We followed a winding drive up a slope covered in strange ivy-covered stone sculptures of all shapes and sizes. Many of the sculptures were humanoid in form, but of an abstract design. Some cradled sundials or globes, others stretched out their arms in expressions of lamentation, while still others appeared to cowering, or attempting to shield themselves from harm. More often than not the people would lack definite features, and might have a stone sphere for a head, or else a triangular fin for a limb. Judging by their cracked and dilapidated appearance, along with the festering coils of ivy thrown over them, they had been around for a long time. I would have liked to have studied them at greater length, but we drove on and were soon pulling up into a small car park where we stopped and got out.

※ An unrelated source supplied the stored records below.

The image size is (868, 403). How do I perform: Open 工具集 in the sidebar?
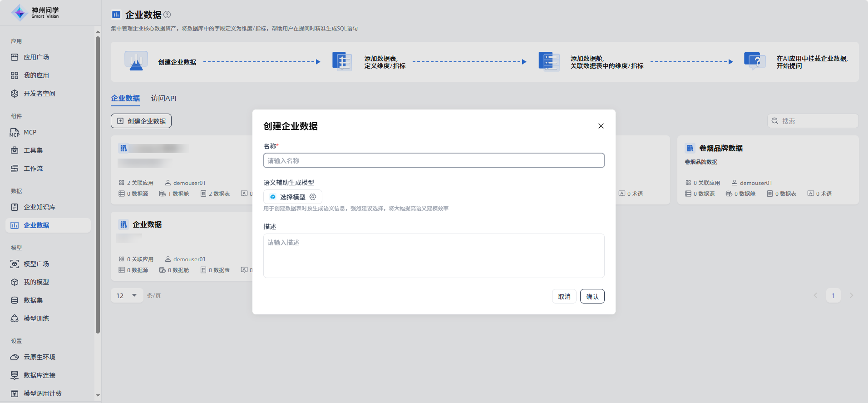33,150
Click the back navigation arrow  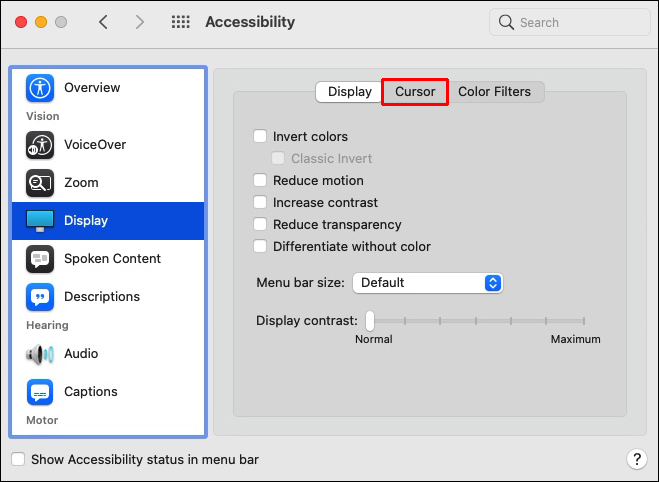(103, 22)
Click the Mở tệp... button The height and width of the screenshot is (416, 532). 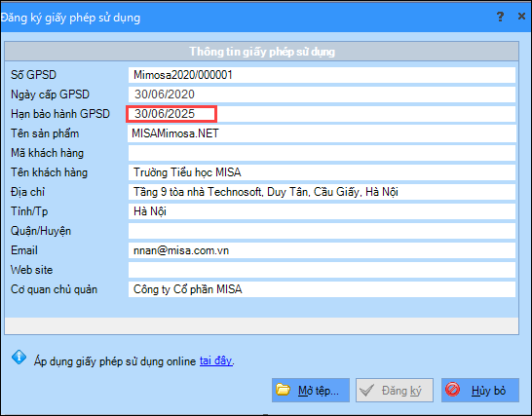pyautogui.click(x=311, y=391)
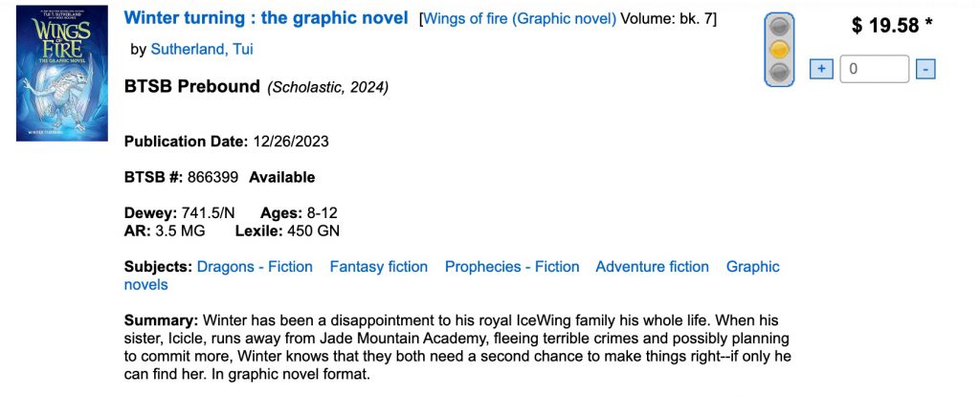Click the BTSB Prebound binding label
The width and height of the screenshot is (980, 397).
click(192, 86)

We entered a covered terrace where I was made to sit whilst the instructor and Crab apple went off to brew some herbal tea. A bearded groundsman threw me a shifty glance as he pottered about his duties. I saw a disordered array of nurseries, lobelias, and tall, musty shrubs covered in white, cobweb-like filaments. Although evidently well-tended, the plants did not look as healthy as they might have done, and the whole place had the reek of the sepulcher about it. Nearest to me was a metal table covered in potted Venus flytraps (Dionaea muscipula) the size of saucers. Their dark green jaws hung agape, large enough to take in a hand if one should brush unwarily by. When the ladies returned, I remarked to them on the great size of the plants and we conversed on the folly of triggering their jaws to close when trying to cultivate a healthy specimen. Having once owned one myself, I possess such knowledge of their care requirements.
I was made to fill out a privacy protection form, before receiving some instruction on mental balance. A group of Japanese teenage boys engaged in wellness pursuits caused a stone to fly in our direction, which startled the instructor. She reprimanded them, then Crab apple mysteriously withdrew. We indulged in mindful meditation and the flicking of stones in accordance with bodily chakras. Crab apple returned after over an hour's absence, and upon polite inquiry of where she had been, curtly declared that she had been on the toilet. There was then a bizarre gambling exercise on one of the nursery beds, where stashes of real money were used to display 'richness of spirit.' What all of this had to do with driving was beyond me. The instructor then seized my arm and told me we had been compromised and had to leave immediately.
Still confused, I followed her at a brisk jog back to the car. Crab apple followed behind, but fell away as we picked up the pace. When the instructor noticed that Crab apple had stopped, she told me that she must be the betrayer, and that our lives were in grave danger. At the car, a large branch had been shoved through the glass of the driver's window to impede our escape. I pulled it away and we sped off, passing the jungle of macabre statues whose arms seemed to be reaching out for us. "The sanctum is a cult who took in people from all over the city," the instructor explained, "delinquents and social outcasts, all those who need spiritual healing. But this place is old, and has a strict code of conduct." She jumped out at the gate, hastily re-entered the access code, and we were back into the anonymity of the busy city. I was never to learn the dark secret of the sanctum, but something tells me I am fated to return again.